1. Origem do Agente Comercial e Evolução Histórica

1.1.  A agência busca a sua génese na relação de comenda. Por esta, o comerciante (commendator) entregava suas mercadorias a um tractator que ficava encarregado de as vender no estrangeiro, mediante uma participação nos lucros derivados dos negócios por si realizados.

Posteriormente, assista-se à participação do tractator também nos prejuízos, eventualmente, emergentes da actividade em causa; é o que se verifica perante a sociedade comercial que a figura da  commenda impulsionou: a sociedade de comandita, em voga (pelo menos na Itália) já no século XII.

A evolução, em celeridade e segurança, operada nos meios de comunicação no final da Idade Média, explica um novo estádio: ao commendator era já possível encaminhar as suas mercadorias para lugares (cada vez mais) distantes, onde seriam comercializados por comissários, os quais as negociavam in loco com terceiros, em nome próprio, mas por conta do  commendator, agora comitente. O estabeleciemento da relação contratual de comissão, génese do mandato comercial gera acrescidas vantagens para o comitente, como sejam a dispensa (ou atenuação) de manutenção de uma organização empresarial, com os correlativos encargos com o pessoal subordinado, a possibilidade de se manter incógnito perante terceiros adquirentes, facto que constituía, comercialmente, uma vantagem, o aumento do volume dos negócios mercê da confiança recebida pela pessoa do comissário, a garantia do cumprimento das obrigações assumidas pelos terceiros, mediante a celebração com o comissário de convenções del credere.

1.2. Mas se a génese remota da figura do agente comercial se justifica historicamente pelo que, sumariamente, ficou descrito, ou seja, pela real impossibilidade de comercialização de produtos, directa e pessoalmente, em locais progressivamente mais longínquos, o certo é que o contrato de agência e a figura do agente comercial, tal como são actualmente entendidos, têm a sua origem próxima na segunda metade do século XIX.

É aqui que se assiste, com a revolução industrial, ao incremento da produção e à consequente exigência de difusão de novos meios de penetração no mercado, aquisição e conservação de clientela.

Intimamente ligada está a necessidade de maior eficácia na distribuição de produtos (mercadorias e/ou serviços) em mercados que se tornam progressivamente mais amplos, e se apresentam cada vez mais distantes do centro de produção dos mesmos.

> [Dados fornecidos]
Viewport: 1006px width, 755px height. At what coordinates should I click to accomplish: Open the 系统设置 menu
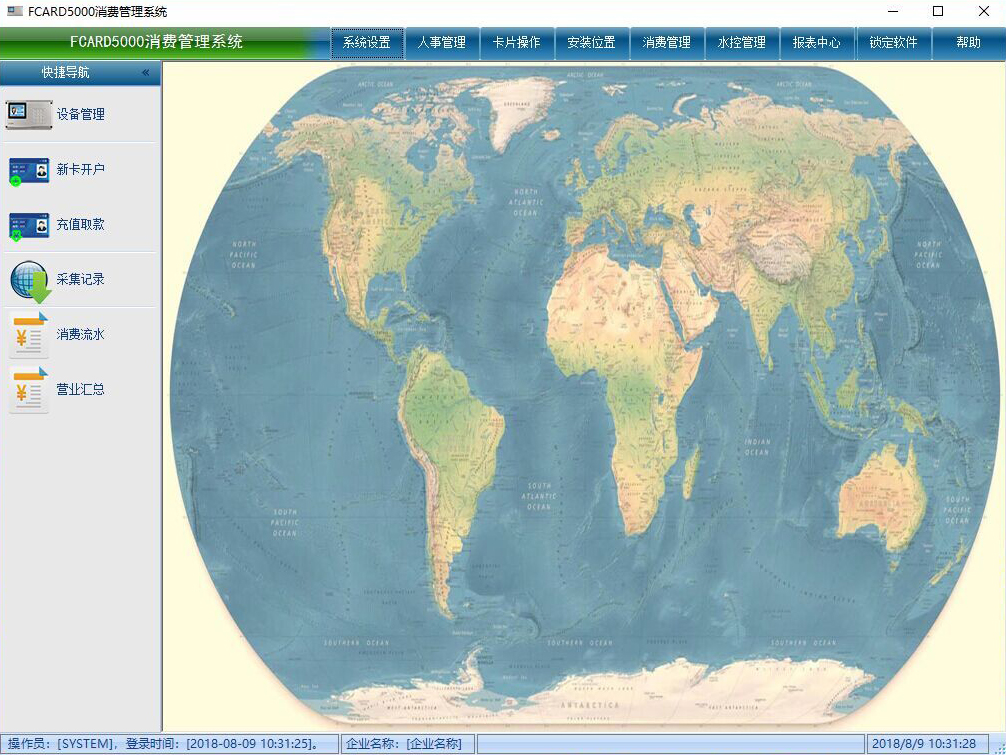367,43
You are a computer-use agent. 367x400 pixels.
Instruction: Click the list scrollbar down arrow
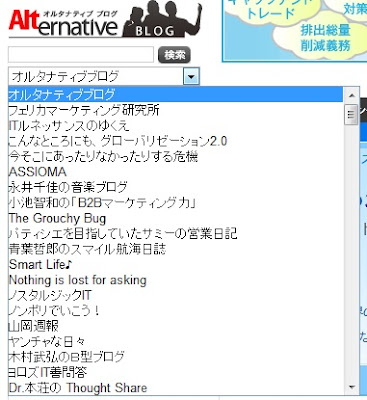352,387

> [Questão breve A]
Diga se cada afirmação abaixo está de acordo com o texto sobre a origem do agente comercial, respondendo sim ou não e citando as palavras do texto que decidem a resposta. (i) A sociedade de comandita já estava em voga na Itália no século XII. (ii) Os comissários negociavam as mercadorias com terceiros em nome do commendator. (iii) O contrato de agência, tal como é entendido hoje, tem a sua origem próxima no século XVIII.
> [Questão breve B]
Transcreva do texto sobre a origem do agente comercial o trecho que começa em "1.2. Mas se" e vai até "produção dos mesmos.", incluindo estas últimas palavras.

> [Resultado do exercício A]
(i) Sim: "em voga (pelo menos na Itália) já no século XII".
(ii) Não: "negociavam in loco com terceiros, em nome próprio".
(iii) Não: "têm a sua origem próxima na segunda metade do século XIX".

> [Resultado do exercício B]
1.2. Mas se a génese remota da figura do agente comercial se justifica historicamente pelo que, sumariamente, ficou descrito, ou seja, pela real impossibilidade de comercialização de produtos, directa e pessoalmente, em locais progressivamente mais longínquos, o certo é que o contrato de agência e a figura do agente comercial, tal como são actualmente entendidos, têm a sua origem próxima na segunda metade do século XIX.

É aqui que se assiste, com a revolução industrial, ao incremento da produção e à consequente exigência de difusão de novos meios de penetração no mercado, aquisição e conservação de clientela.

Intimamente ligada está a necessidade de maior eficácia na distribuição de produtos (mercadorias e/ou serviços) em mercados que se tornam progressivamente mais amplos, e se apresentam cada vez mais distantes do centro de produção dos mesmos.